What she and I want to know is: why isn't the British Government standing up for the Arctic? Why is it caving into commercial interests?

And why can't there be a proper debate in the House of Commons on this crucial issue?

Wednesday, September 29, 2010

Energy companies spend $500 million to block climate legislation

Research from a Washington-based pressure group, The Center for American Progress Action Fund, has uncovered the extent to which energy companies and their supporters have lobbied to dissuade American politicians from pursuing climate change legislation.

It is the lack of progress in America which is having a knock on effect in the world's climate change negotiations.

The report, Dirty Money, says the $500 million figure is likely to be an underestimate, since company donations to trade associations are kept secret and a recent Supreme Court decision allows corporations to spend money to defeat electoral candidates without any disclosure or reporting requirements.

How is the money made up?

Since 2009, when the House of Representatives began debating the American Clean Energy and Security Bill, the entire electric utility industry spent over $264 million on lobbying alone through the first half of 2010.

Oil and gas interests spent a record $175 million lobbying in 2009, a 30% increase on the previous year, and have already spent $75 million in 2010.

The oil, gas and coal industries together have spent over $2 billion lobbying Congress since 1999. These three industries spent $543 million on lobbying in 2009 and the first half of 2010.

To put this in some perspective, alternative energy companies spent less than $32 million on lobbying in 2009 and $14.8 million this year.

Who are the biggest spenders?
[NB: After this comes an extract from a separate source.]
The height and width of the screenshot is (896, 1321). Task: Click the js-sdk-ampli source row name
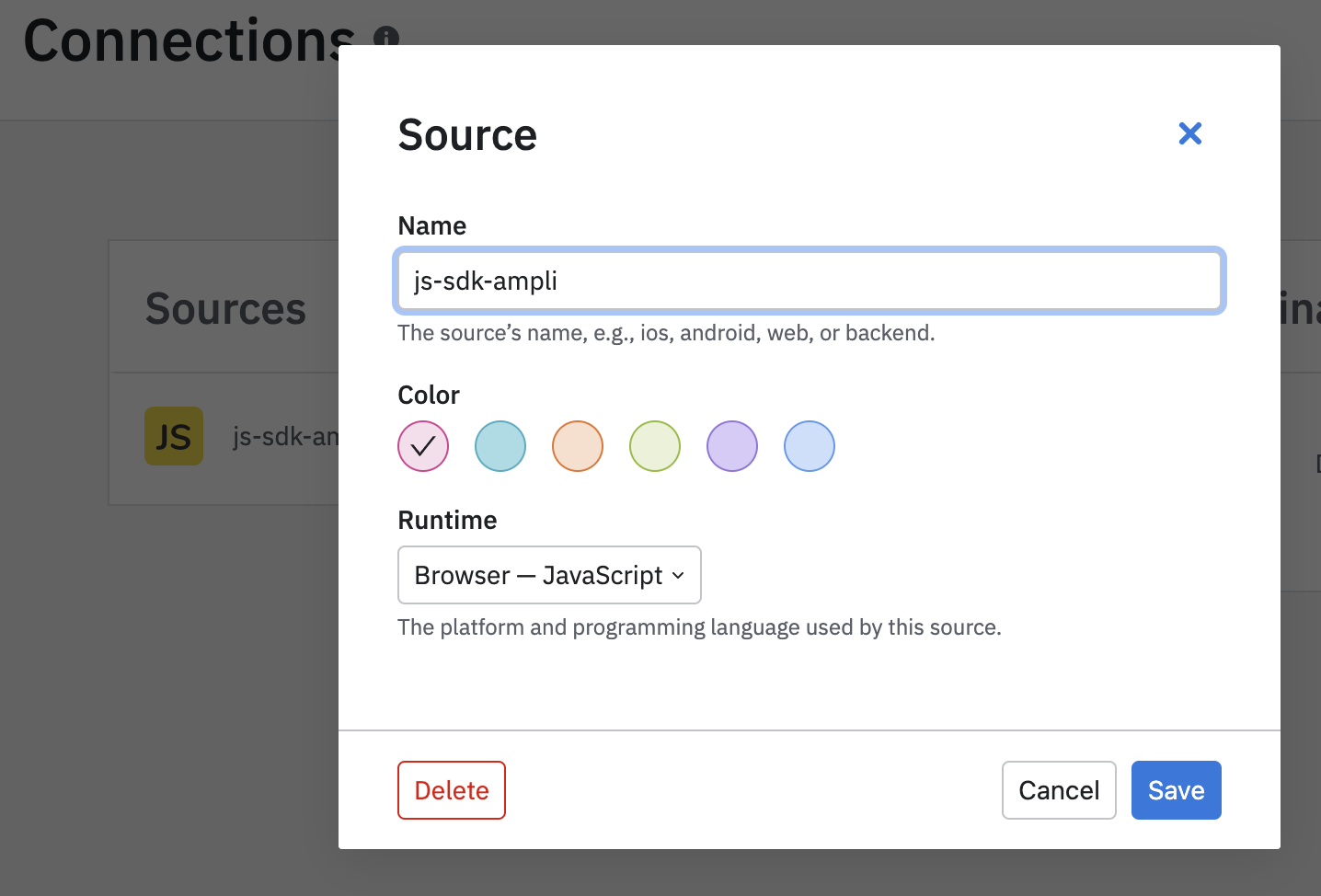pos(285,437)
They are in order:

1. ExxonMobil
2. ConocoPhillips
3. Chevron
4. BP
5. Koch Industries – who also bankroll the right wing Tea Party
6. Shell
7. Southern Company, a major utility with significant coal-fired power generation.
8. American Electric Power.

The largest trade association working to defeat clean energy and global warming legislation is the Chamber of Commerce, which spent almost $190 million during the last year and a half.

The mystery is, why they spend so much money stopping the inevitable, when others in business are grasping the opportunities of the future.

On the other side...

These businesses who are embracing the future are not your usual tree huggers any more: recently, Marius Kloppers, the Australia-based BHP Billiton chief executive, called for a carbon tax. BHPBilliton, one of the largest mining companies in the world, with revenues of $10 billion in its coal business.

The World Wildlife Fund's Climate Saver program engages companies to make voluntary binding commitments to reduce their own emissions. It includes cement-maker LaFarge, IBM, Coca-Cola, and drug-maker Novo Nordisk.

The U.S. Climate Action Partnership calls for climate legislation with a membership that includes Duke Energy, PG&E, Johnson & Johnson, Dow Chemical, Ford Motor Company, DuPont, and General Electric.

Walmart's call to its supply chain to report and reduce their greenhouse gas emissions has catalyzed action in their 60,000-member supplier base. They have also, for example, just announced a project to cover the roofs of many of their stores with thin film PVs.

And there are plenty of examples in the UK, who are working in partnership with the Carbon Trust.

It's not surprising then, that environmental campaigners are increasingly targeting these few climate-change denying, oil-junkie, companies who are holding back progress and safety for the rest of the world.